What you have to do:
The reply should contain the full listing exactly as written and no pictures at all.

....

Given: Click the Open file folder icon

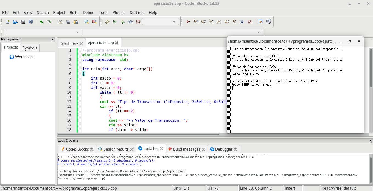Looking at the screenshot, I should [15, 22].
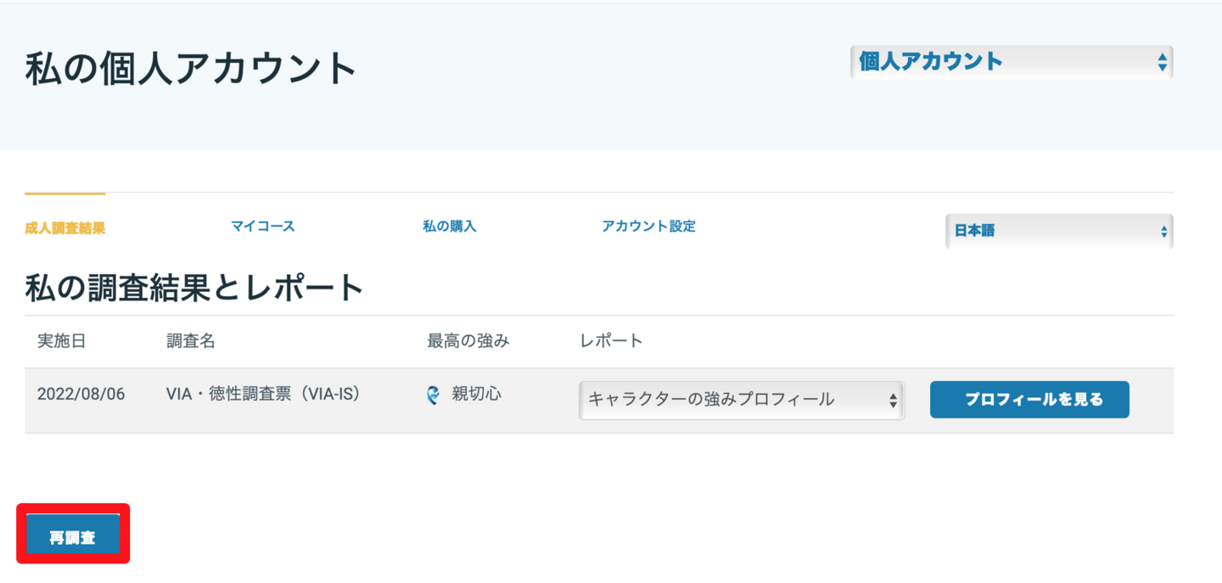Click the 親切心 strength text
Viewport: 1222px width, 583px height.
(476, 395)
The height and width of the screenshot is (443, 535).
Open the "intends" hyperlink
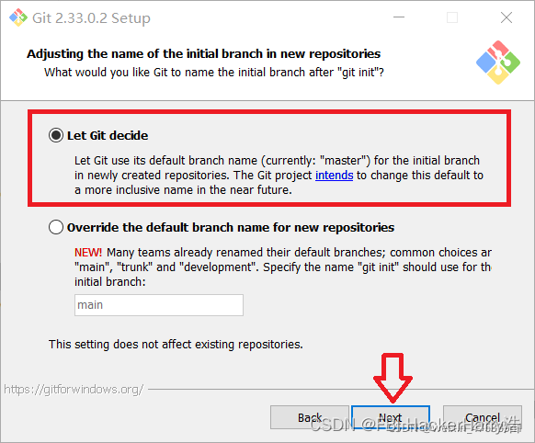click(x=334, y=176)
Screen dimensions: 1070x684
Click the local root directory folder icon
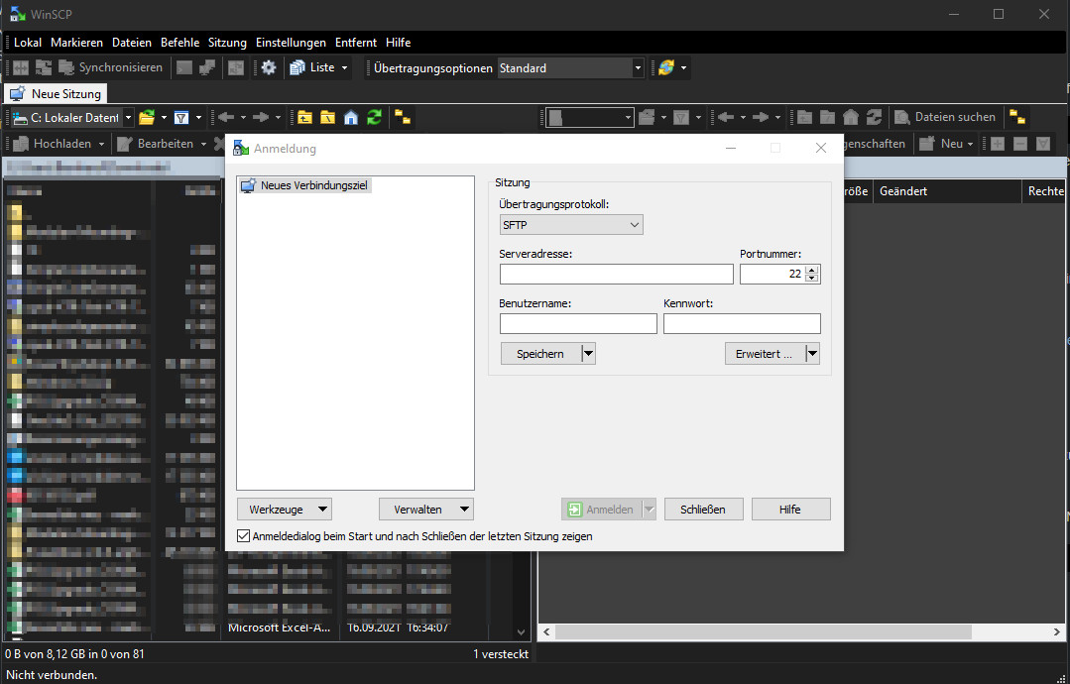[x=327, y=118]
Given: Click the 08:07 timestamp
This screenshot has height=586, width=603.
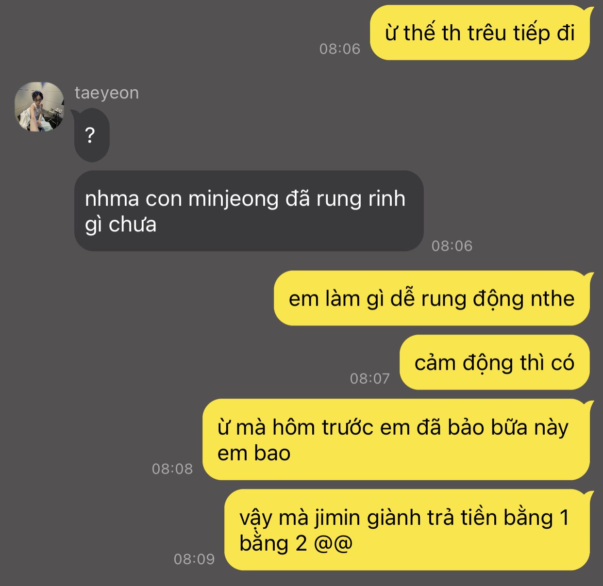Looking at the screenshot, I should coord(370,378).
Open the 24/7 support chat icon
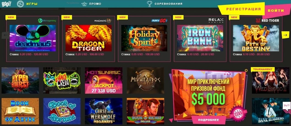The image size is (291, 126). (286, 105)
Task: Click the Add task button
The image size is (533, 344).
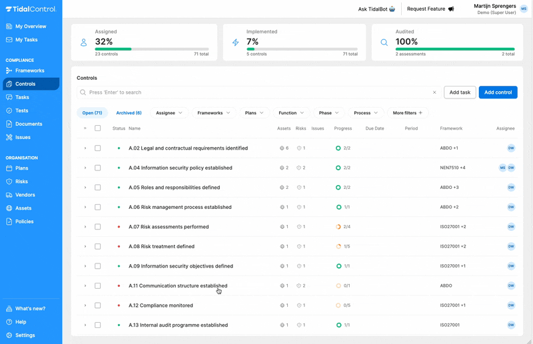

....

Exercise response:
Given: Click the Open file folder icon

Looking at the screenshot, I should [15, 22].
Click the 親切心 strength text
Viewport: 1222px width, 583px height.
(476, 395)
The height and width of the screenshot is (443, 535).
Open the "intends" hyperlink
click(x=334, y=176)
Screen dimensions: 1070x684
Click the local root directory folder icon
[x=327, y=118]
Given: Click the 08:07 timestamp
This screenshot has height=586, width=603.
Looking at the screenshot, I should coord(370,378).
Open the 24/7 support chat icon
The image size is (291, 126). (286, 105)
Task: Click the Add task button
The image size is (533, 344).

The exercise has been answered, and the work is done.